Шаргунов Сергей Александрович родился в 1980 году в Москве. Студент МГУ. Печатается впервые.
Николай Кононов
Воплощение Леонида
Рассказ
Я вижу его статуарные ракурсы и немного вычурные положения…
Он всегда выделялся из облака однокурсников, когда они выходили стаей в рекреацию, не тем, что у него были почти совсем седые волосы, чуть-чуть восточное лицо, будто тронутое пороком, а какой-то особой настороженностью, будто он предполагал, что его могут вот-вот сфотографировать.
Он словно заражал зиянием пространство, окружающее его.
Оно им как бы заболевало, томилось.
Будто бы он светился, но по-особенному, в себя, как-то сжимаясь.
Хотя, может быть, так казалось потому, что его внутренний мир, те невидимые мне ландшафты, которые он в себе созерцал, не позволяли ему расслабляться. Он и на нас смотрел словно через жалюзи: что там у него, по ту сторону? Бог его знает. Но теперь-то я знаю, на что это походило — на один фаюмский портрет, которым оборачивают лик усопшего. То есть он носил как бы на себе еще и свой след.
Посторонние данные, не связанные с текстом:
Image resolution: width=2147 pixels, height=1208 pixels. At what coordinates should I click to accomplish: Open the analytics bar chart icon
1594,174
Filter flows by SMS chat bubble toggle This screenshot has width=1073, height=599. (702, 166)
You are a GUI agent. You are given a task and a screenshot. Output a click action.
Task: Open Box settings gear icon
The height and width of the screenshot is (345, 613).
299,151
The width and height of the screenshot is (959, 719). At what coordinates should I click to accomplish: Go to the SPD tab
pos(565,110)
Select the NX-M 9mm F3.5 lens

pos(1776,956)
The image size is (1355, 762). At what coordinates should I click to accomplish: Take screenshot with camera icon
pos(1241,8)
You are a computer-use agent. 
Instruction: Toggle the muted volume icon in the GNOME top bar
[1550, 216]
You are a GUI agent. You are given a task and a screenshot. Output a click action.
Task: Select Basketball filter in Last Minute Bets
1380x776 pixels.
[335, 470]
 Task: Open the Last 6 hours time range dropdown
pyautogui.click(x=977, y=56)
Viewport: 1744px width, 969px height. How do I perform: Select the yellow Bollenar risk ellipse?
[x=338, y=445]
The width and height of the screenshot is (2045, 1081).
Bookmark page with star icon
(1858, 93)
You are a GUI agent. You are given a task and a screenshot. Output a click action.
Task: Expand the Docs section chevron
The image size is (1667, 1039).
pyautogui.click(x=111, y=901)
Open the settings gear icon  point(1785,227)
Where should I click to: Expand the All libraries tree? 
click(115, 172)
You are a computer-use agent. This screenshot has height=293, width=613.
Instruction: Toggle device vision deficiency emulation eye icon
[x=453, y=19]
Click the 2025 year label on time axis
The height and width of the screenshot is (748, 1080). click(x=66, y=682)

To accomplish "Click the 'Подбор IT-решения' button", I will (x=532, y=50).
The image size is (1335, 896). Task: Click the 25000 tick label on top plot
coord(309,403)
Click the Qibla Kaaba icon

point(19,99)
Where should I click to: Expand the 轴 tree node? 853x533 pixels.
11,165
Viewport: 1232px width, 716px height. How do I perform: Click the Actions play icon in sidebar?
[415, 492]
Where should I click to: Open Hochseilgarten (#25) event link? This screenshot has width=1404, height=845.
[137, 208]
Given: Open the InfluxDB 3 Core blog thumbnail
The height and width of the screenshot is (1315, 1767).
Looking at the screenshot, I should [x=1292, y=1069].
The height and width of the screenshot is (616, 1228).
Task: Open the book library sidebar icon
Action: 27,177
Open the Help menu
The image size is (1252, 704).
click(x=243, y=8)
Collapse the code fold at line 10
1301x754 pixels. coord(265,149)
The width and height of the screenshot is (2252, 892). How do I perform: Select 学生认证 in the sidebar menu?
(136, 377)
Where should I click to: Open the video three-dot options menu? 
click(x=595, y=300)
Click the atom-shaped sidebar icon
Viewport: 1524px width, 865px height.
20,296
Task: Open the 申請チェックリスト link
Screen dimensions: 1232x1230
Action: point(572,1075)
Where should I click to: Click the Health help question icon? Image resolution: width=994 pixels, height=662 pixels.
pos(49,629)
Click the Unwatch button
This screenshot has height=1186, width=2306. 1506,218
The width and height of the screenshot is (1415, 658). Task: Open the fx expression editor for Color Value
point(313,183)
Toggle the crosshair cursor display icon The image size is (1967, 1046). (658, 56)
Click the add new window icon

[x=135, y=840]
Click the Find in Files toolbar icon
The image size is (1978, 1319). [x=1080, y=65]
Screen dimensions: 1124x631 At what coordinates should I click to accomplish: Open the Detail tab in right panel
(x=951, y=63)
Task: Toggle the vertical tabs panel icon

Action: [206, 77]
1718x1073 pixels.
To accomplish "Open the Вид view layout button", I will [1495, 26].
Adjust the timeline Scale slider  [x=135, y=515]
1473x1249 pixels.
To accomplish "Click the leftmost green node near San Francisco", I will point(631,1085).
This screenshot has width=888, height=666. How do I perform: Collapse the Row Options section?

Я почему-то очень хорошо и отчетливо его помню. Может быть, смогу воссоздать каждый его день, вечер и ночь. Так как теперь, когда его уже здесь нет, я все про него узнал. Узнавать многое или немного про одинокого Леню было не так трудно. Наверное, потому, что больше никаких примет к его бытию прибавить нельзя, а все остальные имеющие к нему, закончившемуся, отношения были еще более конечными — если так бывает. То есть если я и хочу написать историю одинокого Лени — так примерно такую, какую можно высечь на надгробии, — лапидарное и точное я буду писать торжественным полужирным шрифтом «Академия», все сомнительное, измышленное мной — бледным курсивом комментатора. И если бы один всезнайка не позолотил своими маргиналиями бледнотелую прозу одного французского шпиона, то я хотел бы произвести на свет Божий что-нибудь подобное: десять — двенадцать страниц основного текста и десять тысяч нарядных ссылок и веселых сносок.
Когда я увидел его впервые? На приемных экзаменах? Да, видел, конечно, но не запомнил — ну какой-то высокий седой дядька. Я тогда плохо понимал возраст.
И все-таки он стоит у меня перед глазами как дорога, обсаженная тополями, на прекрасном пейзаже Хобемы. В том смысле, что за ним всегда читался горизонт или прозрачное осеннее свечение завершенности. Нет-нет, он был так, ничего особенного — ни модник, ни хипарь. Скромно и чисто, не очень наглажено. Выправка частного человека. Пиршество в закутке отдельной кухоньки на чистейшей посуде. Одежда от ботинок до спортивной шапочки из универмага.
В общем, я имею перед собой длинную серию Лениных фотографий — похоже на семейный альбом про сына. Но не совсем. Так как, не имея их в наличии, я не могу со всей определенностью сказать: да, это было, так как случилось, и тем, что это произошло и имеет в себе какую-то занозу, шрам, — трогает меня.
Нет, меня трогает совсем иное — что этого и не происходило вовсе, так как нет никаких следов случившегося, кроме моей памяти. А много ли это?
Мы после первого курса были в стройотряде. Там собралась вся самая модная продвинутая молодежь, и в силу чего-то — пока мне не ясно — там оказался и скромный, вежливый Леня.